• **Reading text**
⟨

Monday, October 29, 2018

How Many of my AncestryDNA Matches Have Attached Trees?

Leah Larkin did a survey of the number of attached family trees that ten people had on AncestrySDNA, MyHeritageDNA, familyTreeDNA, 23andMe and GEDMatch last week in her blog post The Glass Is More Than Half Full—2018 Version.  It was excellent work.  Please read her post for the details.

I'm still a numbers guy, so I said to myself "Randy, you old finger-and-toe-counter, how many attached trees do your AncestryDNA matches have?"  Note that I don't have enough fingers and toes to do MyHeritageDNA, FTDNA, 23andMe and GEDMatch at this time.  

I chose to count them for the top 500 of my "4th cousins or closer" (I have about 1,000 of them).  I broke down the categories different from Leah's categories.

⟩

• **To do**
(a) In the post about AncestryDNA matches with attached trees, how many matches did the writer choose to count?
(b) Carry on writing the post about AncestryDNA matches with attached trees from its last sentence.

• **Listed records**

⟨

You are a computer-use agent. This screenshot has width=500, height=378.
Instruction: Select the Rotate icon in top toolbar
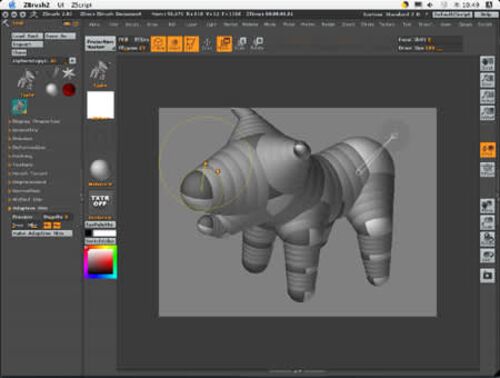(257, 44)
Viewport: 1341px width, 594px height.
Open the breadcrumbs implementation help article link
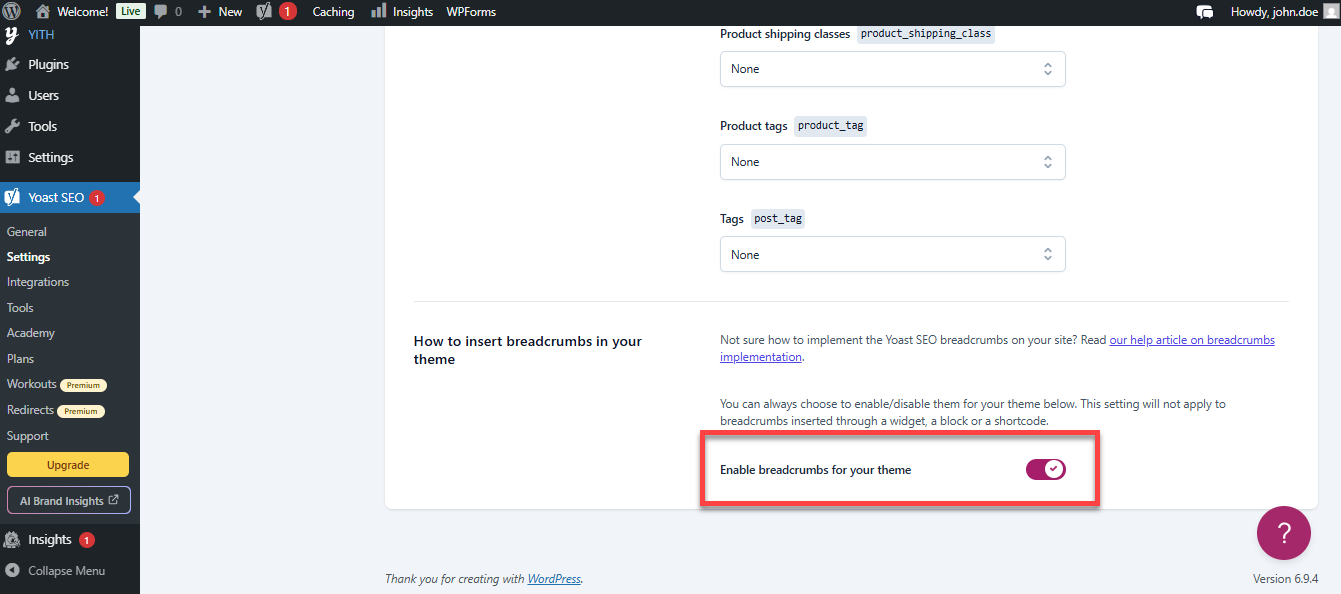click(x=1192, y=339)
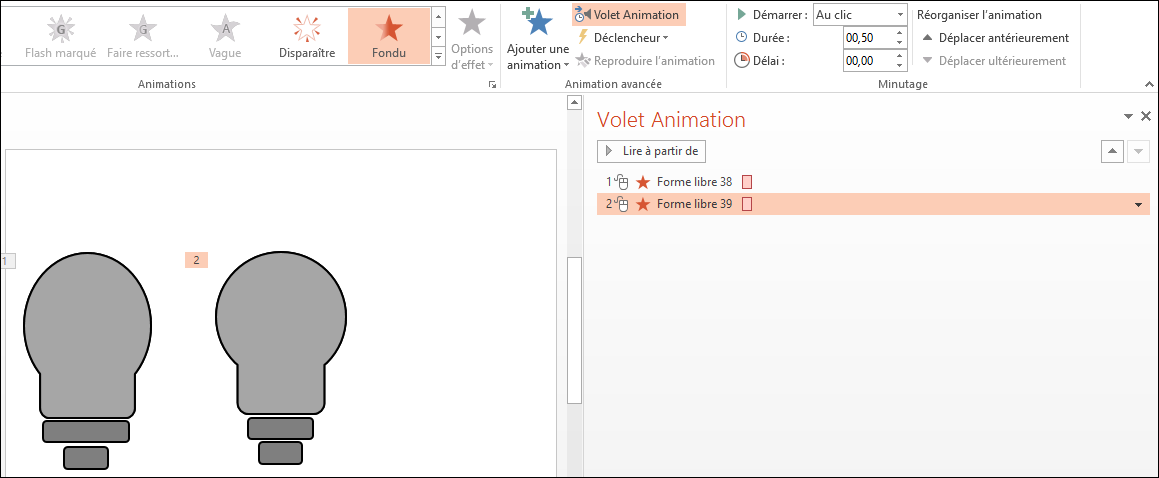Close the Volet Animation pane
The height and width of the screenshot is (478, 1159).
tap(1146, 116)
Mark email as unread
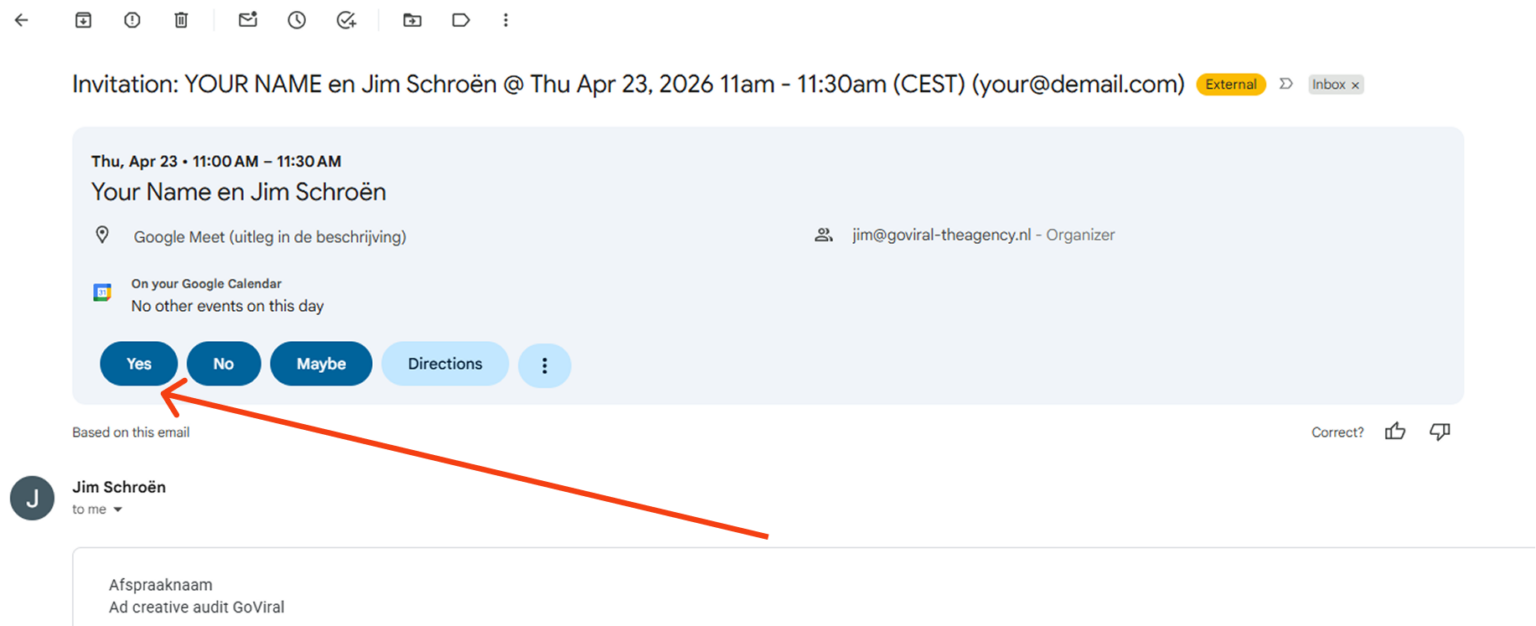The image size is (1536, 626). click(x=248, y=20)

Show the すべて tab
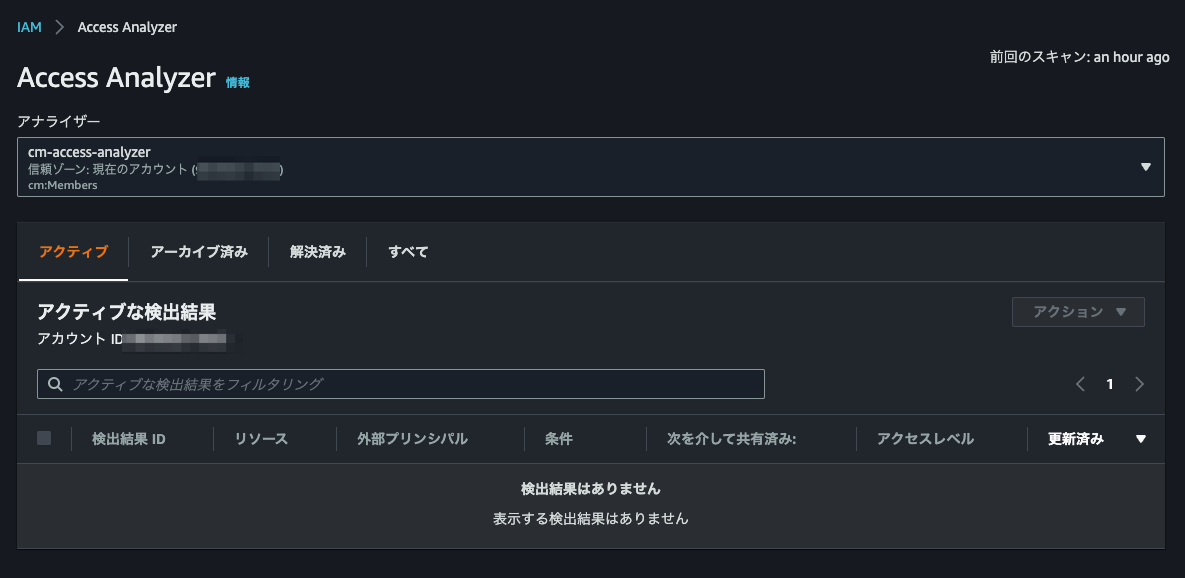(408, 252)
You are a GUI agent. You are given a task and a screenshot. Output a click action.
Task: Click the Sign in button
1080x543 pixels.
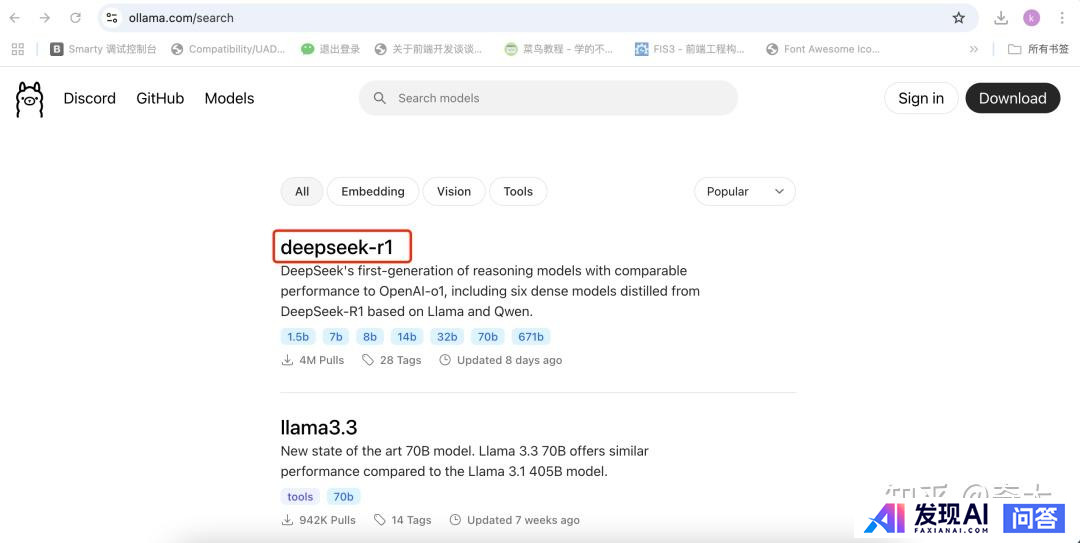click(x=921, y=98)
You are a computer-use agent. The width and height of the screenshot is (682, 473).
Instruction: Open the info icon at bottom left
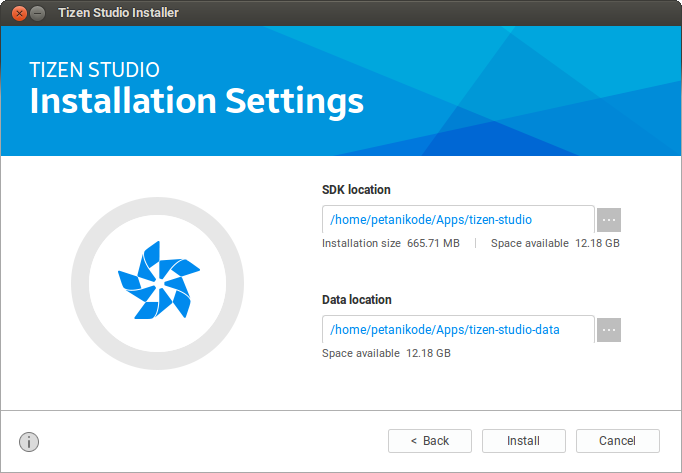29,441
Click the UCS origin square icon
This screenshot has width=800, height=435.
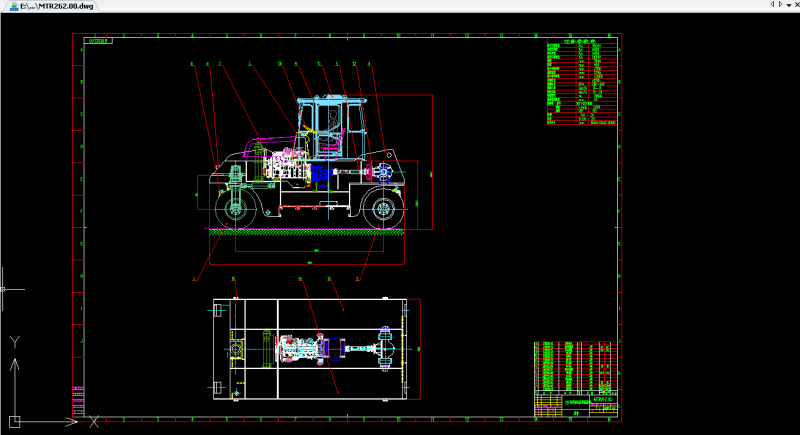click(x=14, y=420)
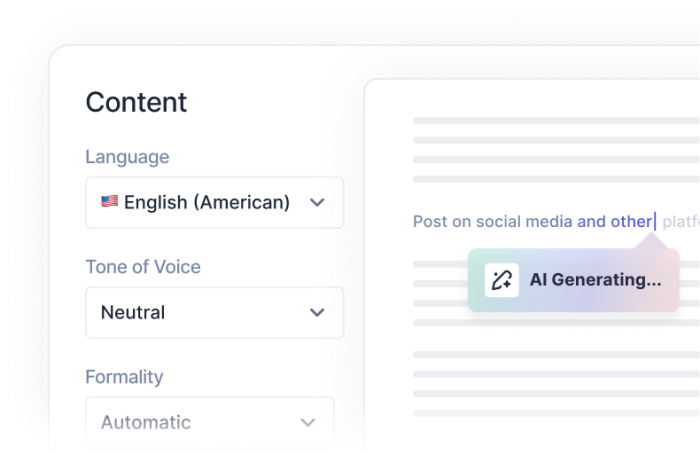Open the English (American) language selector

click(x=207, y=202)
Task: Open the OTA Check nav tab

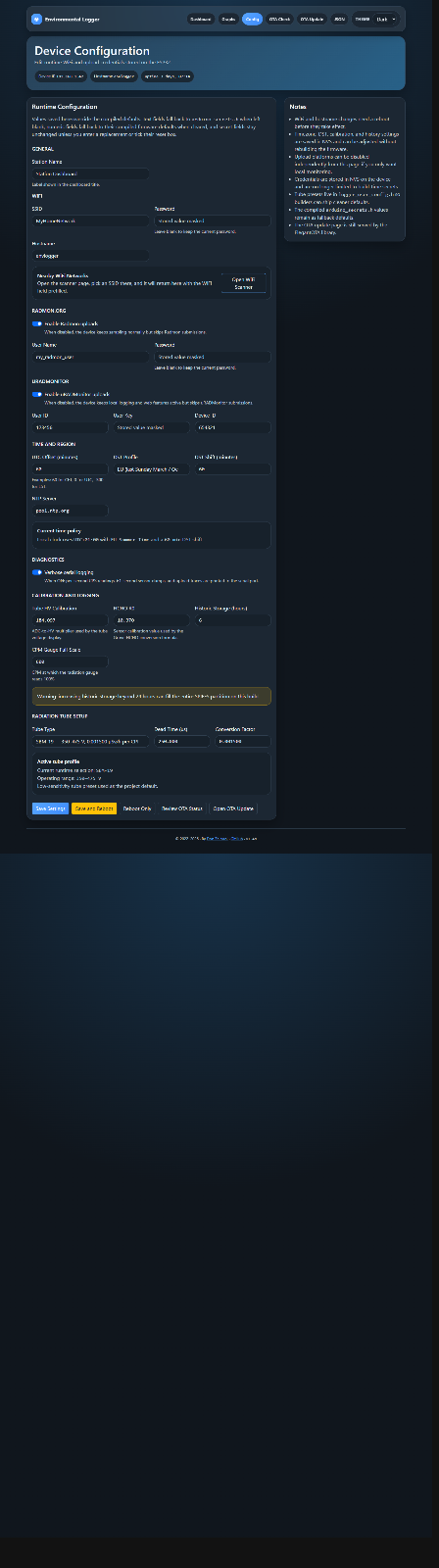Action: coord(279,19)
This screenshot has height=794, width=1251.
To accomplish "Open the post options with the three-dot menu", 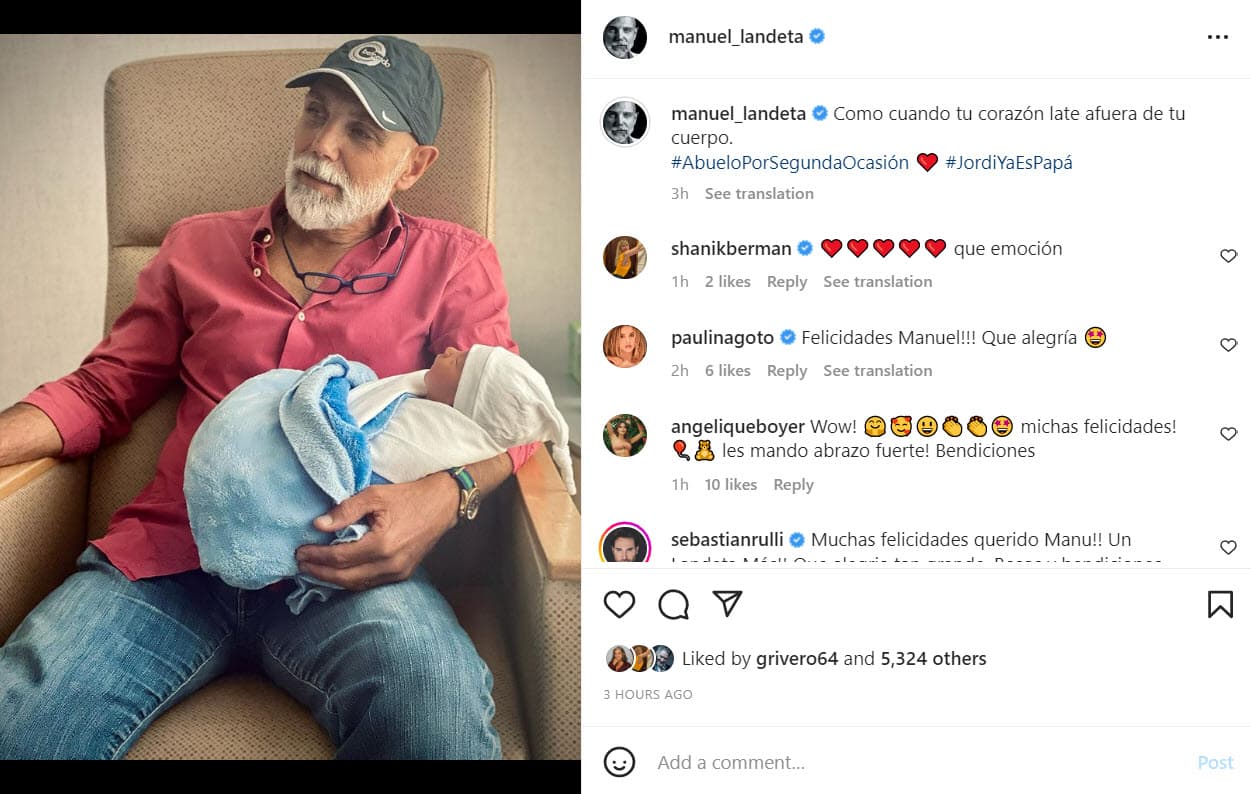I will (1218, 36).
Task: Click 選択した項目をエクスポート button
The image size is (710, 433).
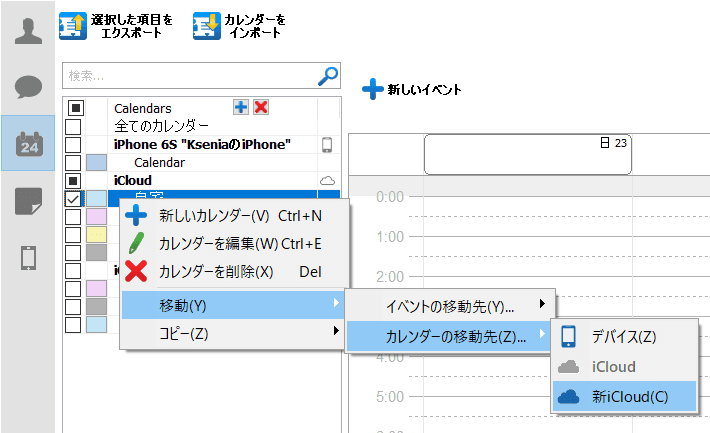Action: pyautogui.click(x=117, y=26)
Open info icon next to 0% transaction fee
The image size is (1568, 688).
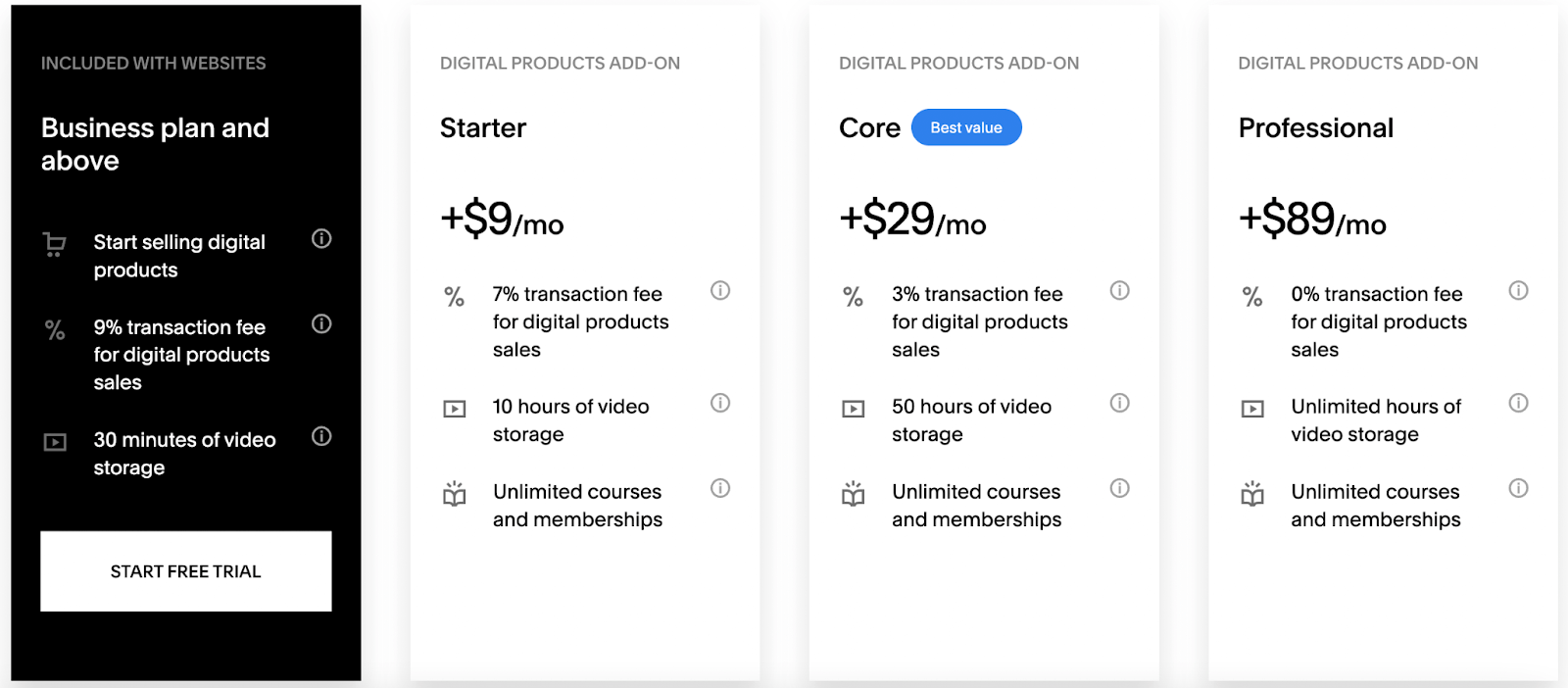[x=1518, y=290]
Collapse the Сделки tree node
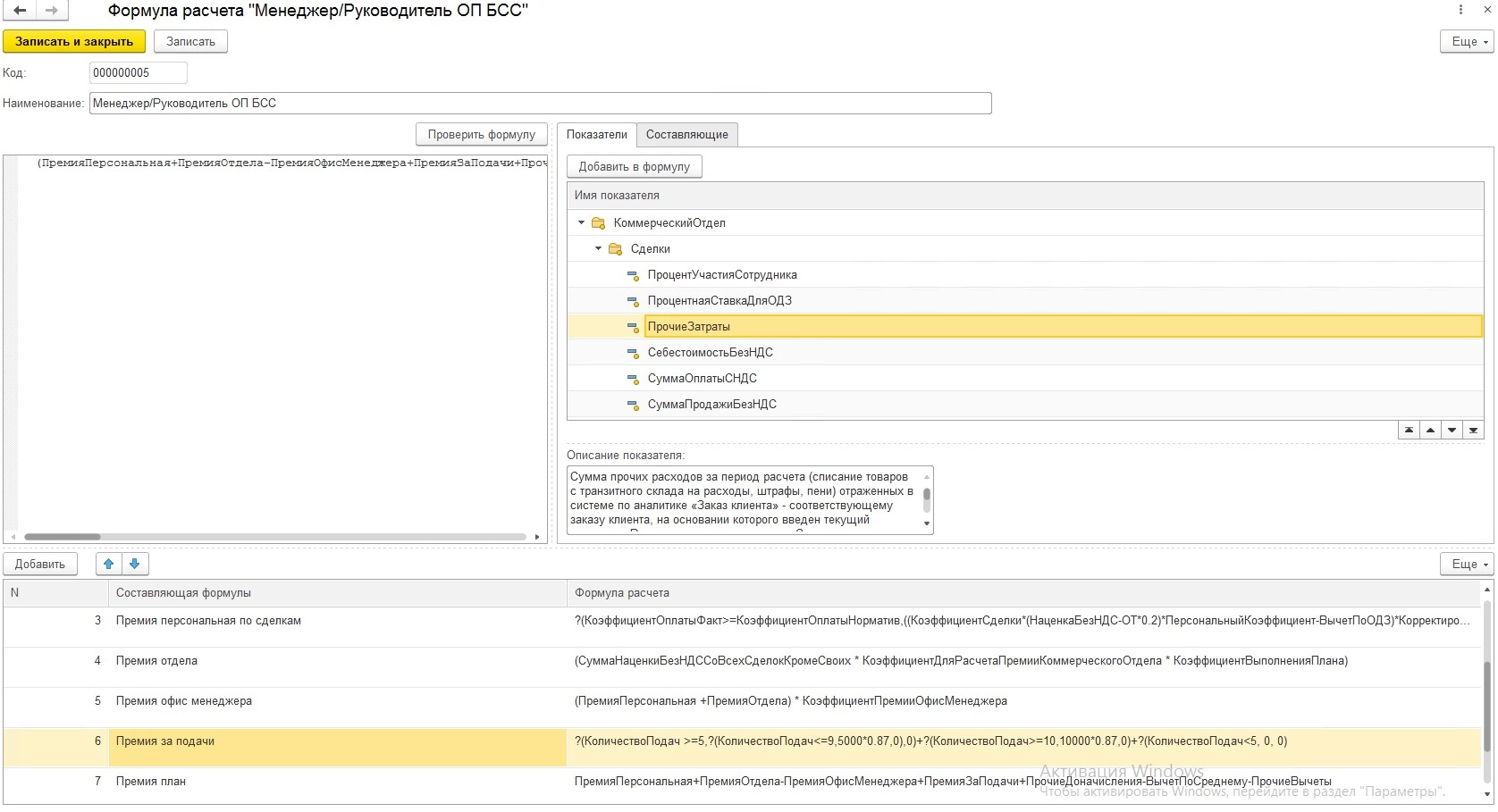 point(598,248)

⟩

• **Answers for the tasks**
(a) The top 500 of the writer's "4th cousins or closer" matches.

(b)
Here are my results for my 500 top AncestryDNA matches:

*  No Tree:                                        122 = 24.4%

*  Private Tree:                                   40 = 8.0%

*  Unlinked Tree:                             122 = 24.4%

*  Less than 10 persons:                  38 = 7.6%

*  10 to 100 persons:                        57 = 11.4%

*  100 to 1000 persons:                  65 = 13.0%

*  1000 to 10,000 persons:            43 = 8.6%

*  Greater than 10,000 persons:  13 = 2.6%

Summing up the ones with attached and readable trees, my total for AncestryDNA is only 43.2%.

My 43.2% is a far cry from Leah's number of 75.1% for the 10 persons she sampled.  Looking at Leah's methodology, it appears she counted an "Unlinked tree" in her tree criteria.  Adding the "Unlinked trees" to my "Linked trees" results in 67.6%, closer to her number.  I don't know if she counted "Private trees" or not - my total counting "Unlinked trees" and "Private trees" is 75.6%, which almost exactly Leah's number for those with trees.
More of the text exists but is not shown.